Bragança é futuro, Coelho Lima é passado

Esta é a minha primeira crónica para o Duas Caras e, como tal, não podia deixar de começar a mesma sem agradecer o convite que me foi dirigido. No momento de lançamento do projeto tive oportunidade de saudar o aparecimento deste meio de comunicação e realçar a sua importância para a qualidade da democracia vimaranense. Hoje, certo dessa importância, renovo o desejo de sucesso à Catarina Castro Abreu e ao Duas Caras.

Os últimos dias da política vimaranense são marcados pela discussão de duas propostas. Uma do PS e outra da coligação PSD/CDS. Ambas as propostas são da área da mobilidade e mostram bem a diferença de pensamento e de modernidade dos seus protagonistas.

Domingos Bragança trará a Guimarães um membro do Governo para discutir mobilidade e apresentar-lhe-á a sua ideia de um Tramway para a ligação de um eixo estruturante para o concelho, enquanto lança bases para a mobilidade sustentável de toda a região. Uma visão moderna assente num pensamento estruturado do concelho enquanto membro de uma grande região. Modernidade.

André Coelho Lima apresentou dois parques de estacionamento para o centro da cidade com pedonalização total de grande parte das suas vias, reacendendo um debate sobre uma visão que os vimaranenses rejeitaram. Passado.

A proposta da coligação de direita tem 4 supostos objetivos: garantir conforto no acesso ao centro da Cidade, assegurar a progressiva pedonalização do centro, revitalizar o comércio e fixar população no Centro Histórico.
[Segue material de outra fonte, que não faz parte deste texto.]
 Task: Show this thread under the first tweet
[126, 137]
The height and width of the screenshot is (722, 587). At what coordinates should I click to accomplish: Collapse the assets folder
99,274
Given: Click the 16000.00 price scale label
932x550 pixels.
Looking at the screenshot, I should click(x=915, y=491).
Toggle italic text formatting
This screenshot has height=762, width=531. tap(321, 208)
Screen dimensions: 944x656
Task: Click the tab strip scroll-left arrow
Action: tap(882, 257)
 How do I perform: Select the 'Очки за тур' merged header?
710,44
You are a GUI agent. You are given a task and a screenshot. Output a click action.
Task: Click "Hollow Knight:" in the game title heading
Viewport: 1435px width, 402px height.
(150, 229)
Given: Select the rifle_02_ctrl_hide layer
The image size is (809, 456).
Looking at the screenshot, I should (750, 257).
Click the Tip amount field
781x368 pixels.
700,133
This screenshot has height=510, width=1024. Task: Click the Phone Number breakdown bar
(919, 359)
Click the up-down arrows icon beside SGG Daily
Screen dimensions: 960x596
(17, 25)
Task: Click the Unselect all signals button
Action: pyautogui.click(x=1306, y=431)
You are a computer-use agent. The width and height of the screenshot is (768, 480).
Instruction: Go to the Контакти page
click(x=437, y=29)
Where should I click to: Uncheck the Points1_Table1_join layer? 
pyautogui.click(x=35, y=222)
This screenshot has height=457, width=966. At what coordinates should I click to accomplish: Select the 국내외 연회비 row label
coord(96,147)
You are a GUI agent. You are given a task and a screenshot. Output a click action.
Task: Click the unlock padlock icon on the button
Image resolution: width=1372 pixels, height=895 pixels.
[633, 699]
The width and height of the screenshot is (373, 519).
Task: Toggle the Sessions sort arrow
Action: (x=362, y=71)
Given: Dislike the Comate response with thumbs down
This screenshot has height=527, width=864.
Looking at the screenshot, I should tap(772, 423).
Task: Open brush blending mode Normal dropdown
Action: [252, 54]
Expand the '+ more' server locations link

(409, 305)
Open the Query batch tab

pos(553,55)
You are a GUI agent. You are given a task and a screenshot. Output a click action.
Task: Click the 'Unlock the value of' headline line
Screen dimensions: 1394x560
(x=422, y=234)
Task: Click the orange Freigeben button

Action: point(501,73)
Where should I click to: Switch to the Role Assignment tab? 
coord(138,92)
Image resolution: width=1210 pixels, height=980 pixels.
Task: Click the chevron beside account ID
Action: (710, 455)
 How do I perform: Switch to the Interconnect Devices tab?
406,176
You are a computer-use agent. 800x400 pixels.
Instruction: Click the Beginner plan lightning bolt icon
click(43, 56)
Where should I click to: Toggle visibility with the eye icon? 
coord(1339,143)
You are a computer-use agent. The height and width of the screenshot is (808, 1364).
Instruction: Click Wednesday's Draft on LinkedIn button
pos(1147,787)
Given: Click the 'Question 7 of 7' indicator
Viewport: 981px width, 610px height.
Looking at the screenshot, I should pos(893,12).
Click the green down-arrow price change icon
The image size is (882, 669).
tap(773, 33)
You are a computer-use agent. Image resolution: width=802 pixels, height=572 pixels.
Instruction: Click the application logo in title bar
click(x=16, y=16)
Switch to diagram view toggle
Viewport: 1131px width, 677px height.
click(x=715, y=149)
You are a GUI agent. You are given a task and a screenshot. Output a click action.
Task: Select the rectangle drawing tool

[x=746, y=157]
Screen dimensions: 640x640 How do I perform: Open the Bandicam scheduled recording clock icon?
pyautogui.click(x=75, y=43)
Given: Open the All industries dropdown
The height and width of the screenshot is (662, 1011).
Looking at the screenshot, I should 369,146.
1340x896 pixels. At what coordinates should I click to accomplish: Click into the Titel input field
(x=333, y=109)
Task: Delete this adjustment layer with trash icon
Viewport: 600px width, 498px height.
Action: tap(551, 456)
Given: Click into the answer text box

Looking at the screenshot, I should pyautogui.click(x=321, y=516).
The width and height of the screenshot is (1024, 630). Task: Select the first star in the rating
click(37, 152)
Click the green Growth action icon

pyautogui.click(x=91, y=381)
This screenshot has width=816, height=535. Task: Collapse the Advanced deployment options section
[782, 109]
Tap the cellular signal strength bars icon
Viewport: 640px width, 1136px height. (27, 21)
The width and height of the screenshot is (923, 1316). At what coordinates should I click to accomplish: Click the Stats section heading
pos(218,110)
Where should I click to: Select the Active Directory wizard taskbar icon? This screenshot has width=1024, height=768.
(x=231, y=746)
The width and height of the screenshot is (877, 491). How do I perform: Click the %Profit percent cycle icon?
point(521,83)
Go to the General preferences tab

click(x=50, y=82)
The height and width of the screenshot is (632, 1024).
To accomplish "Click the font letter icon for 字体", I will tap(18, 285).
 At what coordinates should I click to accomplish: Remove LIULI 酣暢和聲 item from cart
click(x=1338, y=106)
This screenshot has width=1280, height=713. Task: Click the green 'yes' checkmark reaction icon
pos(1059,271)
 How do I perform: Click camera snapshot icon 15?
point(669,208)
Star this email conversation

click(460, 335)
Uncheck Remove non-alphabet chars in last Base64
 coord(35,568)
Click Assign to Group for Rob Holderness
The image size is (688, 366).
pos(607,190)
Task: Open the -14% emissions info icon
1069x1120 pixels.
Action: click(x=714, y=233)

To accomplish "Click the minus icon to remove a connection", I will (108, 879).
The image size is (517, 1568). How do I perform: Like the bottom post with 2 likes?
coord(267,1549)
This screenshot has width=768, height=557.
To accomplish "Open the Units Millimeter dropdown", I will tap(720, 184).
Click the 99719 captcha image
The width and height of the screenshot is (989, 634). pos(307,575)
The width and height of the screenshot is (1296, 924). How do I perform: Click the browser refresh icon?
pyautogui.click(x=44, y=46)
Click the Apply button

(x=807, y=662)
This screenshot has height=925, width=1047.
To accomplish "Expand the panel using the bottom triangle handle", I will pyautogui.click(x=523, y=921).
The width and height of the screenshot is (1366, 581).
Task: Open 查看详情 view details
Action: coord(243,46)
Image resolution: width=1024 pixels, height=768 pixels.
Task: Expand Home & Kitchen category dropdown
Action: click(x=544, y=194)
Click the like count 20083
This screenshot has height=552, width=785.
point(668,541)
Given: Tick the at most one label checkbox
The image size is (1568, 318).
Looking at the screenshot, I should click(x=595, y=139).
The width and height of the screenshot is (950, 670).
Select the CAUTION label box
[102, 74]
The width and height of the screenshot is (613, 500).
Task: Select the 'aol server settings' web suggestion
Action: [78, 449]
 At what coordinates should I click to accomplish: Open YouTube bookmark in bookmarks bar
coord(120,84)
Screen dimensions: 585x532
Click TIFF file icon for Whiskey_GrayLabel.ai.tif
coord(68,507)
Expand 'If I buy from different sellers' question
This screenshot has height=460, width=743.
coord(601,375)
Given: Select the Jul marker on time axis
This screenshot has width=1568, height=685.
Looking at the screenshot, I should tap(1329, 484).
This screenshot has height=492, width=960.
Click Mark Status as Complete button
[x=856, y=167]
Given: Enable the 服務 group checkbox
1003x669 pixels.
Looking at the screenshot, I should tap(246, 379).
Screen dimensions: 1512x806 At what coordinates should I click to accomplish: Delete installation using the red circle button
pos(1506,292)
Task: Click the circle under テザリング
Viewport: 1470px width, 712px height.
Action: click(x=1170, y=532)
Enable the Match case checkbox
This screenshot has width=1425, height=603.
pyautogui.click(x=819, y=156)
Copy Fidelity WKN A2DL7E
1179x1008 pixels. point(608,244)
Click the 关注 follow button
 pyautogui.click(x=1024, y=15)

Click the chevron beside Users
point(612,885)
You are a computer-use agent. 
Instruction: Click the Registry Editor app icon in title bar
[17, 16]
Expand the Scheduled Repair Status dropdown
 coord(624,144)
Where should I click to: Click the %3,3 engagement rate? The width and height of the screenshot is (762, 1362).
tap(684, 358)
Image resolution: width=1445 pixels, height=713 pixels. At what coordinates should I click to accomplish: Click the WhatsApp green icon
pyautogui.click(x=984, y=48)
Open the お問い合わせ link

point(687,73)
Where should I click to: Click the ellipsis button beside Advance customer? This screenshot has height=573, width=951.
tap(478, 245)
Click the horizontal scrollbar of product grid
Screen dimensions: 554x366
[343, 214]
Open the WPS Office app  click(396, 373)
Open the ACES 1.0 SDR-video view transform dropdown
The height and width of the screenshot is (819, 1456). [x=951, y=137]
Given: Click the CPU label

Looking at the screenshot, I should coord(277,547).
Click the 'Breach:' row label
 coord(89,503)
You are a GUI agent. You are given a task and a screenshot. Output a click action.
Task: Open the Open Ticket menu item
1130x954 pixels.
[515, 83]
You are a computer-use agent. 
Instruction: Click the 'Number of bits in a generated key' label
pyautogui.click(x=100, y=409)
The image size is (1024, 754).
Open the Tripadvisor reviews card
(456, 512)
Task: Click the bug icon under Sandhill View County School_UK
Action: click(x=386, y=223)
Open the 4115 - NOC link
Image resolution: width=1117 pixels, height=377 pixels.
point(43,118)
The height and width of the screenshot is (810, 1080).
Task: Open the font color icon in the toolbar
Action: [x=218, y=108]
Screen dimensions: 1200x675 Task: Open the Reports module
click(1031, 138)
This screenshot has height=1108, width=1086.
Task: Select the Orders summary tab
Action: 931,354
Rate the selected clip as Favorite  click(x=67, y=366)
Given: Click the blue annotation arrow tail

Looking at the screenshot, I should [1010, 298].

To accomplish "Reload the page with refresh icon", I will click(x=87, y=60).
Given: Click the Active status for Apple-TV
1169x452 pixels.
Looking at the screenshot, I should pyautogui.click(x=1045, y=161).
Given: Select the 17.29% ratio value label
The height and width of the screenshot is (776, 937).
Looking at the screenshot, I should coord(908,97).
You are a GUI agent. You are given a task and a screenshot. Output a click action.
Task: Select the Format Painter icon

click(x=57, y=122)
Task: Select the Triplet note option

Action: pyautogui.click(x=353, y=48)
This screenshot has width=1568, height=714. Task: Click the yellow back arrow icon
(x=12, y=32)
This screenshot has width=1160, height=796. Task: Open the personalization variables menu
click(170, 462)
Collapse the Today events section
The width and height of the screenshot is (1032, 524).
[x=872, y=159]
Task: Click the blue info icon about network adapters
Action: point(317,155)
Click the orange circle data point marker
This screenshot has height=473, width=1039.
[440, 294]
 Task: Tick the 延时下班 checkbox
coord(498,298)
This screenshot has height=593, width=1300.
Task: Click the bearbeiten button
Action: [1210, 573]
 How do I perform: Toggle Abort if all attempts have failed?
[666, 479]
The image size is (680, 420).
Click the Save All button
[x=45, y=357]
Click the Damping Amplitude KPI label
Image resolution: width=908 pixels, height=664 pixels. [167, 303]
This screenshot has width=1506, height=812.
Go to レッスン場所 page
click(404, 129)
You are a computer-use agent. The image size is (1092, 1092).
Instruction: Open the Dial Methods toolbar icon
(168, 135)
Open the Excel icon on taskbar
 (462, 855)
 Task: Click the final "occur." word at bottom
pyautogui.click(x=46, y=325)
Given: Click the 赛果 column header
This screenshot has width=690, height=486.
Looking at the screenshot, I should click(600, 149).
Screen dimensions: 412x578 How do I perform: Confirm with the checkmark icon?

Na minha opinião falha os 3 dos 4 objetivos, sem atingir outros essenciais que Guimarães tem que continuar a perseguir.

É verdade que pedonaliza o centro, mas fá-lo construindo um parque com o qual falha os restantes 3. E fá-lo para resolver um problema que dificilmente comprovará que existe: a falta de estacionamento na cidade.

Desde logo não garante o conforto no acesso ao centro da cidade. Pelo contrário. Deixa as pessoas estacionadas no subsolo, mantendo a circulação de trânsito virada para as mesmas artérias em que hoje se sente excesso de trânsito. Não retira o trânsito, apenas estimula que o mesmo se desloque até aos mesmos pontos de constrangimento atuais.

A revitalização e fixação de gente no centro histórico não é garantida pela retirada do trânsito em todo o centro da cidade. Antes pelo contrário. Pedonalizar, ou tornar um espaço público um extremo, tira linearidade aos percursos pedonais, cicláveis e dos transportes públicos, o que diminui a sua atratividade, a sua comodidade e, consequentemente, a sua procura.

Esta proposta promove, isso sim, a desertificação do centro. Ao mesmo tempo que não estimula a que quem, vindo fora da cidade, o pretenda visitar. As filas são as mesmas. O interesse é menor.

Afasta as bicicletas e outros meios de transporte alternativos do centro. Retira a possibilidade de transitar em transportes públicos para o centro da cidade. Ou seja, quem venha de fora do centro terá mesmo que vir de carro e estacionar no parque. Resultado final: mais transporte individual e ocupação do espaço público com meios de transporte poluentes.

Já agora uma dúvida final: qual seria o modelo de gestão dos dois parques criados?

PSD e CDS querem um postal bonito no centro da cidade. Eu quero uma Cidade vivida.

Domingos Bragança quer mobilidade sustentável e em rede. André Coelho Lima quer os carros até à porta de casa. Domingos Bragança quer redes cicláveis, André Coelho Lima não quer bicicletas no centro.

Domingos Bragança é futuro, André Coelho Lima é passado.

Paulo Lopes Silva, 29 anos, é membro da bancada do Partido Socialista na Assembleia Municipal de Guimarães desde 2009, ano em que foi candidato a presidente da Junta de Freguesia de São Sebastião. Foi membro da comissão de acompanhamento da Capital Europeia da Cultura na Assembleia Municipal. Gestor de Projeto numa consultora de Software do PSI 20, é licenciado em Engenharia Informática e Mestre em Engenharia de Sistemas pela Universidade do Minho. Foi Diretor Nacional de Organização do Partido Socialista entre 2011 e 2014.